● **EXERCISE OBJECTIVE**
Only one span is wanted from the lines below: from the one with "1204x1005 pixels." up to and including the one with "the browser profile". Copy it exactly, without images.

● **DATASET EXTRACT**
§ §
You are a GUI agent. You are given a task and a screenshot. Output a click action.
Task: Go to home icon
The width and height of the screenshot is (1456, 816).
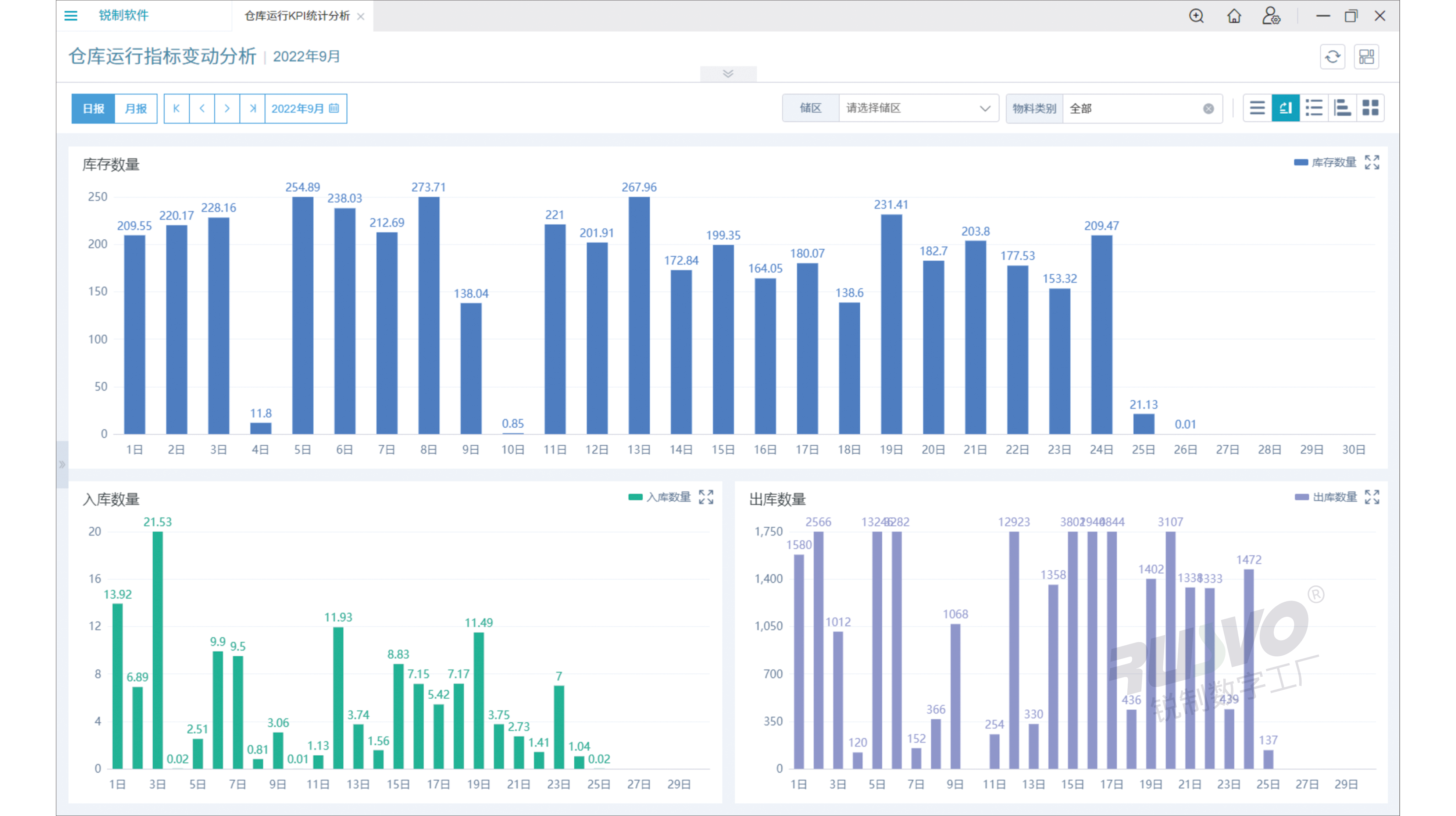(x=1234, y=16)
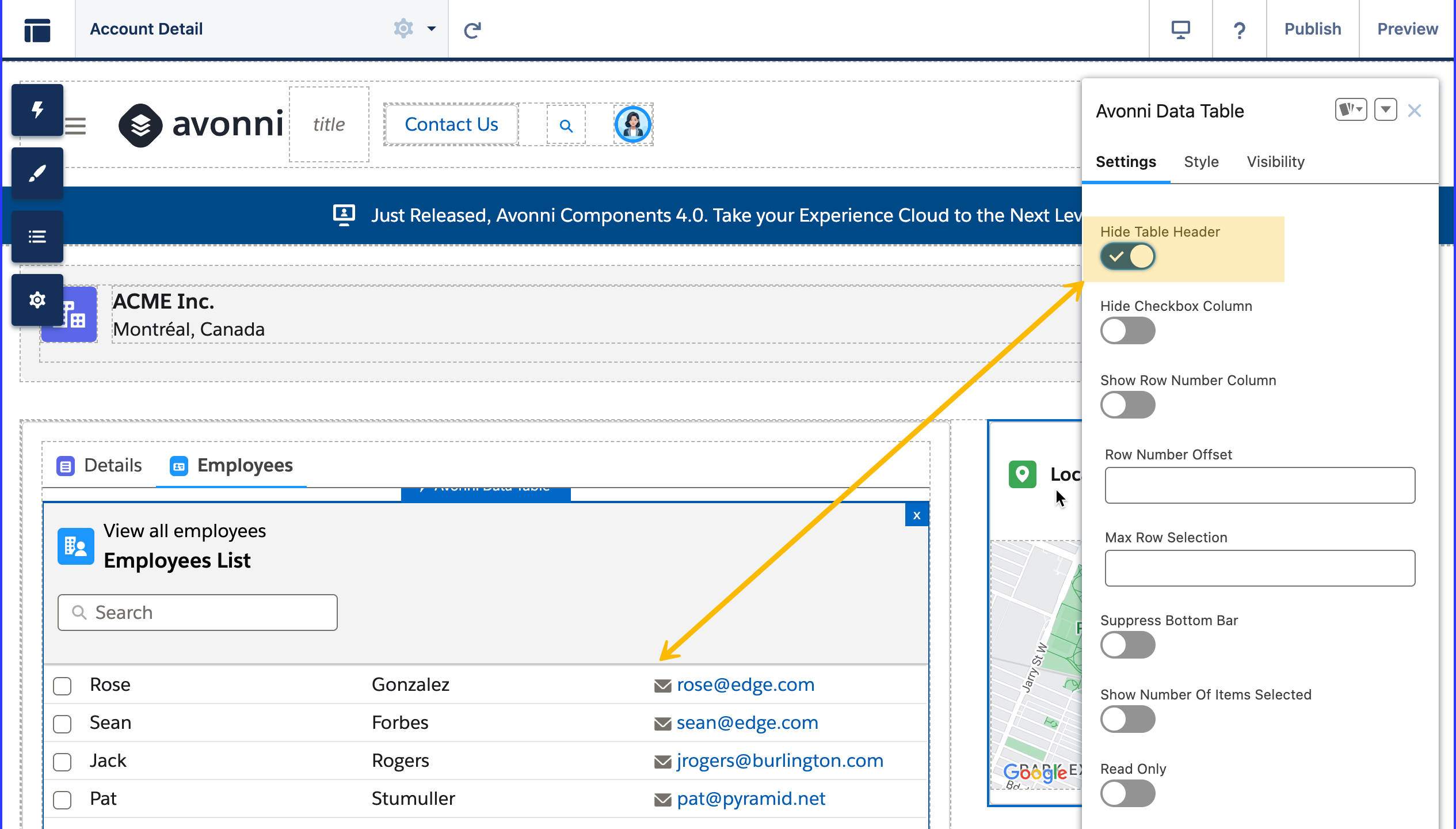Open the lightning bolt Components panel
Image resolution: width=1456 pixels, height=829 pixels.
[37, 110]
§ §
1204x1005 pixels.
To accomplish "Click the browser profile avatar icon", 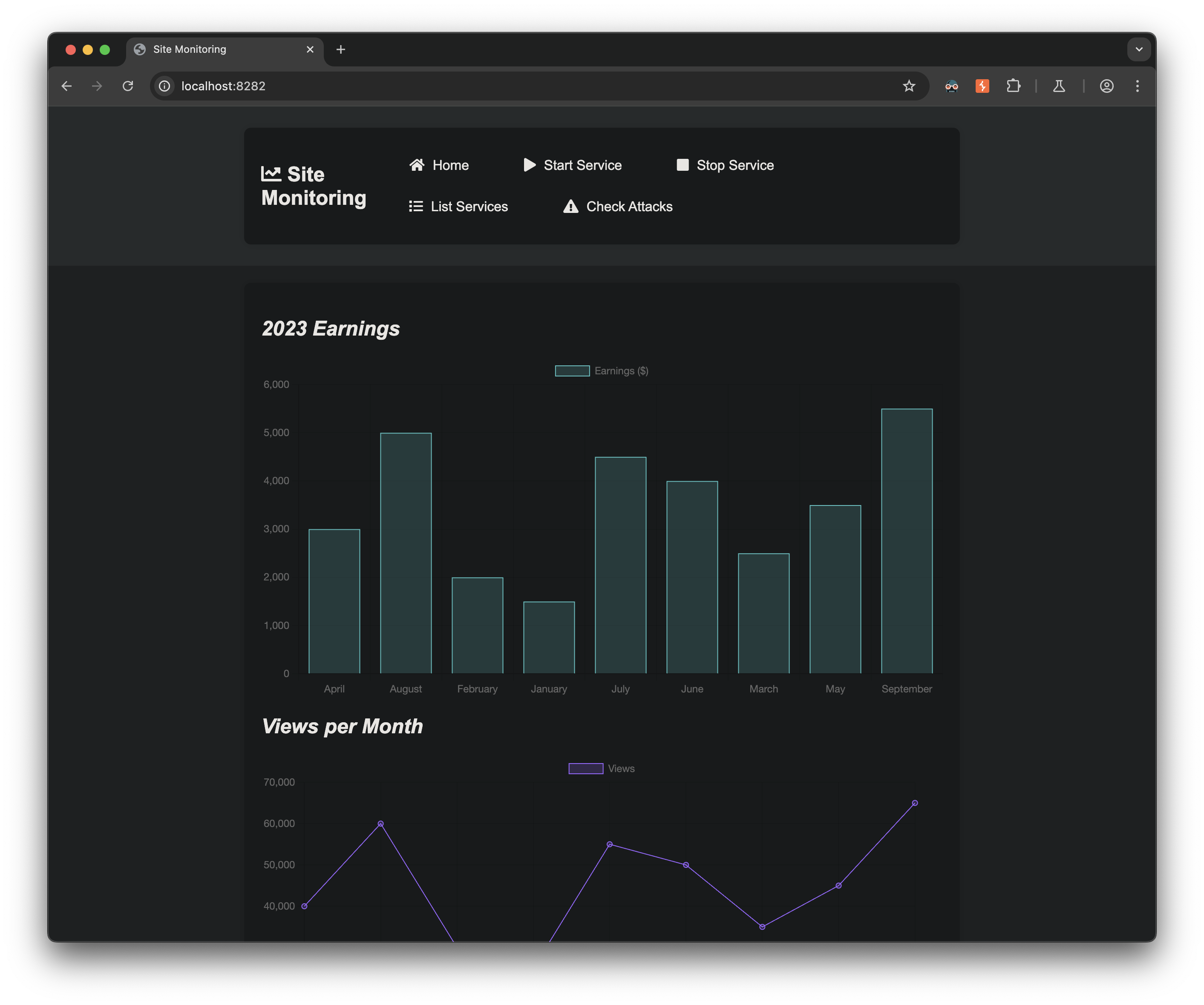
§ §
● **YOUR SOLUTION**
1204x1005 pixels.
To accomplish "Click the browser profile avatar icon", 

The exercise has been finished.